(Information provided)

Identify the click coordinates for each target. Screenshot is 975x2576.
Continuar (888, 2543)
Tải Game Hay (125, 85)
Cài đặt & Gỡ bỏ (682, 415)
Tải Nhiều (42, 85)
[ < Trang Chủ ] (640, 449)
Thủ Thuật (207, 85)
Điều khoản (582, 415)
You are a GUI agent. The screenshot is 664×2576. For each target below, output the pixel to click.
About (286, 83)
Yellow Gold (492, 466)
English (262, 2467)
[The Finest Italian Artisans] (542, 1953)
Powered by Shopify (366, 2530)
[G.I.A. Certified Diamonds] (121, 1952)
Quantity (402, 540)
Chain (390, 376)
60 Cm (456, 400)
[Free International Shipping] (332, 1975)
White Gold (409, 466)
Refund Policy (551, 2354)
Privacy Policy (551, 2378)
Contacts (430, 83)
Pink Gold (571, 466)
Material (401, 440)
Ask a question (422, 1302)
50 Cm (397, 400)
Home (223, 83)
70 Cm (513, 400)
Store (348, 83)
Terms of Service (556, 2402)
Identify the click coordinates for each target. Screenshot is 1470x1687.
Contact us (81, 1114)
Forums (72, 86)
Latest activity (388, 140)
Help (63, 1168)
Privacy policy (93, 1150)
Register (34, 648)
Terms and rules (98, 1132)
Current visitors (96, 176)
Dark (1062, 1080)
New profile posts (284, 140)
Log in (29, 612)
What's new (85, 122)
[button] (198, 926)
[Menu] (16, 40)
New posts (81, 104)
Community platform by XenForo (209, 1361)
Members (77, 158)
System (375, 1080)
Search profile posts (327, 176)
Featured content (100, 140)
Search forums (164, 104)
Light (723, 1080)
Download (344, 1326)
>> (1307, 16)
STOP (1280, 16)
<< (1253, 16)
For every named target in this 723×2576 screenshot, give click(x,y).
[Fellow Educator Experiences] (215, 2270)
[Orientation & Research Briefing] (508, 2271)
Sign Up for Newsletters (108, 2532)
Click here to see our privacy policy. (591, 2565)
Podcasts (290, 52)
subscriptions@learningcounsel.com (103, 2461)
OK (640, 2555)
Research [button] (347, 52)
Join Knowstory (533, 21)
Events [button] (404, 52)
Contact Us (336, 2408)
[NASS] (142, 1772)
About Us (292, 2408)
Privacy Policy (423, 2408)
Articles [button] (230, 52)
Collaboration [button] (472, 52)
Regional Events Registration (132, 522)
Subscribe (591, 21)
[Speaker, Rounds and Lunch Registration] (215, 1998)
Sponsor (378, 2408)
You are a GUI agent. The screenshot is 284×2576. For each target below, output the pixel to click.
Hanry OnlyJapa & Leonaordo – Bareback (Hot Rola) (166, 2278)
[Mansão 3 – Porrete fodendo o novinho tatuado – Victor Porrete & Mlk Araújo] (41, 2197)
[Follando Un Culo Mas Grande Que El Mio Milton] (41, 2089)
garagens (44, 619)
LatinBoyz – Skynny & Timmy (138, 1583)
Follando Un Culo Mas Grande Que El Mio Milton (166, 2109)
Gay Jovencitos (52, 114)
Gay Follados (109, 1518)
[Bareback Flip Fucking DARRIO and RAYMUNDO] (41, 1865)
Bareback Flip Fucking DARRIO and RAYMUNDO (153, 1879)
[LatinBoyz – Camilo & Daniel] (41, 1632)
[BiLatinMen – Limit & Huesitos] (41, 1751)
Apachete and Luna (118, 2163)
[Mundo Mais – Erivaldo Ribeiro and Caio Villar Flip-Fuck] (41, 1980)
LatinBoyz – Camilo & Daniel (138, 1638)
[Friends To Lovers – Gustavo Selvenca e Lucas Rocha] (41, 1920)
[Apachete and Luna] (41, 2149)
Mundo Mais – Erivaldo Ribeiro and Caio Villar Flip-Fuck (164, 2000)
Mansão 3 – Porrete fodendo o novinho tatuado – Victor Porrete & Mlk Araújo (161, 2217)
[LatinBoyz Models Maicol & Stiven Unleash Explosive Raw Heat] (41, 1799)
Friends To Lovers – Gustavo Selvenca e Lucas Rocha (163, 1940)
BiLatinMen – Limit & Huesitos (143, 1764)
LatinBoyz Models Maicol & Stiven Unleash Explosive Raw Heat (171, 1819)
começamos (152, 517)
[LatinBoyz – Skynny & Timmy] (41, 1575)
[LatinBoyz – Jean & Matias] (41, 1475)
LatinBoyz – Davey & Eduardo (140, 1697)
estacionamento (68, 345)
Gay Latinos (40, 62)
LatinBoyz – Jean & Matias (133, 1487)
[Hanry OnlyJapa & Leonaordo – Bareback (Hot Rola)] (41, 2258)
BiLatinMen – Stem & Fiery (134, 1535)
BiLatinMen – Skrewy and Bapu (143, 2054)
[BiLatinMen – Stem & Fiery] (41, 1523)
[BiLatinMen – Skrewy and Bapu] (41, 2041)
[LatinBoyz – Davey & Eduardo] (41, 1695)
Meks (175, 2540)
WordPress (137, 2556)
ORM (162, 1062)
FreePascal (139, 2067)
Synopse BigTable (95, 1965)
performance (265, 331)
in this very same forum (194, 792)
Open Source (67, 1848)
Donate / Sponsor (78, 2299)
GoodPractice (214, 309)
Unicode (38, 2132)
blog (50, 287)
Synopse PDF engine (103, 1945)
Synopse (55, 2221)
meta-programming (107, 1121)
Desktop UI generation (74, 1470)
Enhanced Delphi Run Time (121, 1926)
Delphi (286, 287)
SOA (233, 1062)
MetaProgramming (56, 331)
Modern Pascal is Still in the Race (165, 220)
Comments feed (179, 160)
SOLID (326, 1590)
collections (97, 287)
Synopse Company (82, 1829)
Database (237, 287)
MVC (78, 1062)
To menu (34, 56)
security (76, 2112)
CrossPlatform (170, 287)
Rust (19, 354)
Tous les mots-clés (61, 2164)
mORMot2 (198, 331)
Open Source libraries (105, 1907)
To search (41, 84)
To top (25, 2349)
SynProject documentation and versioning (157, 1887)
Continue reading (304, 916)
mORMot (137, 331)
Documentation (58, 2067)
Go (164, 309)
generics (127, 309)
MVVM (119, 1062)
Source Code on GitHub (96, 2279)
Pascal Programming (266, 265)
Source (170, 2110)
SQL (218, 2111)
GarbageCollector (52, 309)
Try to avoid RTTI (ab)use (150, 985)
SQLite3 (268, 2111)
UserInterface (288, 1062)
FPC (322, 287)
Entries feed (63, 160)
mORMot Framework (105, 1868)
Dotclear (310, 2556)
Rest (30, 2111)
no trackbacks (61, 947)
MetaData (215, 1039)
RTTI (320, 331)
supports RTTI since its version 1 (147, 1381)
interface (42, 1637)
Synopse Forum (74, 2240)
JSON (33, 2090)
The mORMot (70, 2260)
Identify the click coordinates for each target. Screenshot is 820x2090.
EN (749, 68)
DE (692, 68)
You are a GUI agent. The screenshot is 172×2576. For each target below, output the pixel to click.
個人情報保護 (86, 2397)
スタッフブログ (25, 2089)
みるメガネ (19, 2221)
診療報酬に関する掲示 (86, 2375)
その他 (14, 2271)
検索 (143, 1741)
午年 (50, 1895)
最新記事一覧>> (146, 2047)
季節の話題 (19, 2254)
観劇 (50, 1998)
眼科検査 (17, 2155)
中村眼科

(End Information provided)

Exercise brief:
Every entry, from first to last, is to be reproduced exactly.

Solution for this problem:
Identify the click coordinates for each target. Screenshot is 975x2576.
Continuar (888, 2543)
Tải Game Hay (125, 85)
Cài đặt & Gỡ bỏ (682, 415)
Tải Nhiều (42, 85)
[ < Trang Chủ ] (640, 449)
Thủ Thuật (207, 85)
Điều khoản (582, 415)
You are a GUI agent. The screenshot is 664×2576. For each target below, output the pixel to click.
About (286, 83)
Yellow Gold (492, 466)
English (262, 2467)
[The Finest Italian Artisans] (542, 1953)
Powered by Shopify (366, 2530)
[G.I.A. Certified Diamonds] (121, 1952)
Quantity (402, 540)
Chain (390, 376)
60 Cm (456, 400)
[Free International Shipping] (332, 1975)
White Gold (409, 466)
Refund Policy (551, 2354)
Privacy Policy (551, 2378)
Contacts (430, 83)
Pink Gold (571, 466)
Material (401, 440)
Ask a question (422, 1302)
50 Cm (397, 400)
Home (223, 83)
70 Cm (513, 400)
Store (348, 83)
Terms of Service (556, 2402)
Identify the click coordinates for each target. Screenshot is 1470x1687.
Contact us (81, 1114)
Forums (72, 86)
Latest activity (388, 140)
Help (63, 1168)
Privacy policy (93, 1150)
Register (34, 648)
Terms and rules (98, 1132)
Current visitors (96, 176)
Dark (1062, 1080)
New profile posts (284, 140)
Log in (29, 612)
What's new (85, 122)
[button] (198, 926)
[Menu] (16, 40)
New posts (81, 104)
Community platform by XenForo (209, 1361)
Members (77, 158)
System (375, 1080)
Search profile posts (327, 176)
Featured content (100, 140)
Search forums (164, 104)
Light (723, 1080)
Download (344, 1326)
>> (1307, 16)
STOP (1280, 16)
<< (1253, 16)
For every named target in this 723×2576 screenshot, give click(x,y).
[Fellow Educator Experiences] (215, 2270)
[Orientation & Research Briefing] (508, 2271)
Sign Up for Newsletters (108, 2532)
Click here to see our privacy policy. (591, 2565)
Podcasts (290, 52)
subscriptions@learningcounsel.com (103, 2461)
OK (640, 2555)
Research [button] (347, 52)
Join Knowstory (533, 21)
Events [button] (404, 52)
Contact Us (336, 2408)
[NASS] (142, 1772)
About Us (292, 2408)
Privacy Policy (423, 2408)
Articles [button] (230, 52)
Collaboration [button] (472, 52)
Regional Events Registration (132, 522)
Subscribe (591, 21)
[Speaker, Rounds and Lunch Registration] (215, 1998)
Sponsor (378, 2408)
You are a GUI agent. The screenshot is 284×2576. For each target below, output the pixel to click.
Hanry OnlyJapa & Leonaordo – Bareback (Hot Rola) (166, 2278)
[Mansão 3 – Porrete fodendo o novinho tatuado – Victor Porrete & Mlk Araújo] (41, 2197)
[Follando Un Culo Mas Grande Que El Mio Milton] (41, 2089)
garagens (44, 619)
LatinBoyz – Skynny & Timmy (138, 1583)
Follando Un Culo Mas Grande Que El Mio Milton (166, 2109)
Gay Jovencitos (52, 114)
Gay Follados (109, 1518)
[Bareback Flip Fucking DARRIO and RAYMUNDO] (41, 1865)
Bareback Flip Fucking DARRIO and RAYMUNDO (153, 1879)
[LatinBoyz – Camilo & Daniel] (41, 1632)
[BiLatinMen – Limit & Huesitos] (41, 1751)
Apachete and Luna (118, 2163)
[Mundo Mais – Erivaldo Ribeiro and Caio Villar Flip-Fuck] (41, 1980)
LatinBoyz – Camilo & Daniel (138, 1638)
[Friends To Lovers – Gustavo Selvenca e Lucas Rocha] (41, 1920)
[Apachete and Luna] (41, 2149)
Mundo Mais – Erivaldo Ribeiro and Caio Villar Flip-Fuck (164, 2000)
Mansão 3 – Porrete fodendo o novinho tatuado – Victor Porrete & Mlk Araújo (161, 2217)
[LatinBoyz Models Maicol & Stiven Unleash Explosive Raw Heat] (41, 1799)
Friends To Lovers – Gustavo Selvenca e Lucas Rocha (163, 1940)
BiLatinMen – Limit & Huesitos (143, 1764)
LatinBoyz Models Maicol & Stiven Unleash Explosive Raw Heat (171, 1819)
começamos (152, 517)
[LatinBoyz – Skynny & Timmy] (41, 1575)
[LatinBoyz – Jean & Matias] (41, 1475)
LatinBoyz – Davey & Eduardo (140, 1697)
estacionamento (68, 345)
Gay Latinos (40, 62)
LatinBoyz – Jean & Matias (133, 1487)
[Hanry OnlyJapa & Leonaordo – Bareback (Hot Rola)] (41, 2258)
BiLatinMen – Stem & Fiery (134, 1535)
BiLatinMen – Skrewy and Bapu (143, 2054)
[BiLatinMen – Stem & Fiery] (41, 1523)
[BiLatinMen – Skrewy and Bapu] (41, 2041)
[LatinBoyz – Davey & Eduardo] (41, 1695)
Meks (175, 2540)
WordPress (137, 2556)
ORM (162, 1062)
FreePascal (139, 2067)
Synopse BigTable (95, 1965)
performance (265, 331)
in this very same forum (194, 792)
Open Source (67, 1848)
Donate / Sponsor (78, 2299)
GoodPractice (214, 309)
Unicode (38, 2132)
blog (50, 287)
Synopse PDF engine (103, 1945)
Synopse (55, 2221)
meta-programming (107, 1121)
Desktop UI generation (74, 1470)
Enhanced Delphi Run Time (121, 1926)
Delphi (286, 287)
SOA (233, 1062)
MetaProgramming (56, 331)
Modern Pascal is Still in the Race (165, 220)
Comments feed (179, 160)
SOLID (326, 1590)
collections (97, 287)
Synopse Company (82, 1829)
Database (237, 287)
MVC (78, 1062)
To menu (34, 56)
security (76, 2112)
CrossPlatform (170, 287)
Rust (19, 354)
Tous les mots-clés (61, 2164)
mORMot2 (198, 331)
Open Source libraries (105, 1907)
To search (41, 84)
To top (25, 2349)
SynProject documentation and versioning (157, 1887)
Continue reading (304, 916)
mORMot (137, 331)
Documentation (58, 2067)
Go (164, 309)
generics (127, 309)
MVVM (119, 1062)
Source Code on GitHub (96, 2279)
Pascal Programming (266, 265)
Source (170, 2110)
SQL (218, 2111)
GarbageCollector (52, 309)
Try to avoid RTTI (ab)use (150, 985)
SQLite3 (268, 2111)
UserInterface (288, 1062)
FPC (322, 287)
Entries feed (63, 160)
mORMot Framework (105, 1868)
Dotclear (310, 2556)
Rest (30, 2111)
no trackbacks (61, 947)
MetaData (215, 1039)
RTTI (320, 331)
supports RTTI since its version 1 (147, 1381)
interface (42, 1637)
Synopse Forum (74, 2240)
JSON (33, 2090)
The mORMot (70, 2260)
Identify the click coordinates for each target. Screenshot is 820x2090.
EN (749, 68)
DE (692, 68)
You are a GUI agent. The screenshot is 172×2576. For each target below, output the pixel to click.
個人情報保護 (86, 2397)
スタッフブログ (25, 2089)
みるメガネ (19, 2221)
診療報酬に関する掲示 (86, 2375)
その他 (14, 2271)
検索 (143, 1741)
午年 (50, 1895)
最新記事一覧>> (146, 2047)
季節の話題 (19, 2254)
観劇 (50, 1998)
眼科検査 (17, 2155)
中村眼科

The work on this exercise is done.